━━ QUOTED PASSAGE ━━

Malloc in glibc
I went through glibc malloc code when troubleshooting a segfault. Here are some notes on the malloc code.
1. chunk
malloc()
uses sbrk()
or mmap()
to request memory pages from OS,
then uses its internal data structure, "chunks", to organize blocks of
memories. The following shows the chunk struct:
struct malloc_chunk {
size_t mchunk_prev_size; /* Size of previous chunk (if free). */
size_t mchunk_size; /* Size in bytes, including overhead. */
struct malloc_chunk* fd; /* double links -- used only if free. */
struct malloc_chunk* bk;
/* Only used for large blocks: pointer to next larger size. */
struct malloc_chunk* fd_nextsize; /* double links -- used only if free. */
struct malloc_chunk* bk_nextsize;
};
typedef struct malloc_chunk* mchunkptr;
The fields mchunk_prev_size
and mchunk_size
connects chunks in
memory pages. For example, the following macros get adjacent chuncks:
#define PREV_INUSE 0x1
#define IS_MMAPPED 0x2
#define NON_MAIN_ARENA 0x4
#define SIZE_BITS (PREV_INUSE | IS_MMAPPED | NON_MAIN_ARENA)
#define next_chunk(p) ((mchunkptr)(((char *)(p)) + (p)->mchunk_size & ~(SIZE_BITS)))
#define prev_chunk(p) ((mchunkptr)(((char *)(p)) - (p)->mchunk_prev_size))
Free chunks are put into "bins" according to the chunk sizes. Bins
are double-linked lists of chunks that are connected via the fd
,
bk
, fd_nextsize
, and bk_nextsize
fields.
The malloc()
function finds a free chunk, sets the PREV_INUSE
flag
in the mchunk_size
field of the next chunk, then returns the memory
address at field fd
. The fields fd
, bk
, fd_nextsize
, and
bk_nextsize
are shared with user data. The following macros
convert between the returned memory address and its corresponding
chunk address:
#define chunk2mem(p) ((void*)((char*)(p) + 2*SIZE_SZ))
#define mem2chunk(mem) ((mchunkptr)((char*)(mem) - 2*SIZE_SZ))
2. bins
The bins array is defined in struct malloc_state
:
struct malloc_state {
...
mchunkptr bins[NBINS * 2 - 2];
...
};
The bins
field stores the double-linked list headers of the bins.
Each header contains a forward pointer and a backward pointer, thus
the array size has NBINS*2
.
Certain constants are used to compute bin indexes. The following lists some of these constants on x86_64 systems:
SIZE_SZ 8
MALLOC_ALIGNMENT 16
MIN_CHUNK_SIZE 32
MINSIZE 32
NBINS 128
NSMALLBINS 64
SMALLBIN_WIDTH 16
MIN_LARGE_SIZE 1024
The following table shows the mapping from chunk size to bin indexes
on x86_64 systems. The results are computed from the macro
smallbin_index()
and largebin_index_64()

━━━
━━ STORED DATA ━━

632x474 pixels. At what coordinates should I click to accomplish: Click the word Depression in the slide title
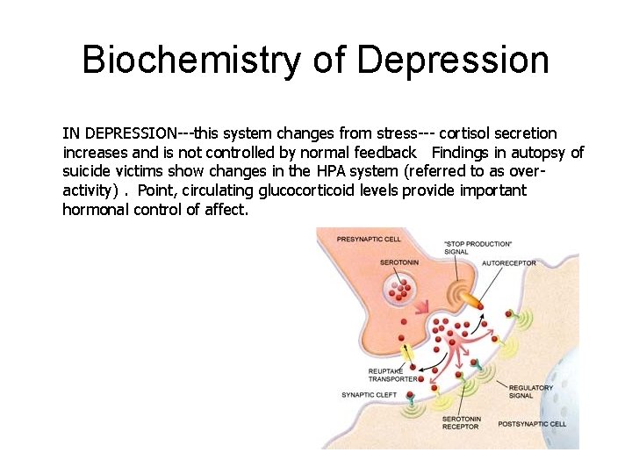[x=453, y=60]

━━━

> _GOAL 1_:
Answer these questions from the glibc malloc notes:
(a) Which two calls does malloc() use to request memory pages from the OS?
(b) Which flag does malloc() set in the mchunk_size field of the next chunk?
(c) What value does NBINS have on x86_64 systems?
> _GOAL 2_: Rewrite the glibc malloc notes from "Certain constants are" to "smallbin_index()", swapping each "constants" for "parameters".

> _FULL OUTPUT 1_:
(a) sbrk() and mmap()
(b) PREV_INUSE
(c) 128

> _FULL OUTPUT 2_:
Certain parameters are used to compute bin indexes. The following lists some of these parameters on x86_64 systems:
SIZE_SZ 8
MALLOC_ALIGNMENT 16
MIN_CHUNK_SIZE 32
MINSIZE 32
NBINS 128
NSMALLBINS 64
SMALLBIN_WIDTH 16
MIN_LARGE_SIZE 1024
The following table shows the mapping from chunk size to bin indexes
on x86_64 systems. The results are computed from the macro
smallbin_index()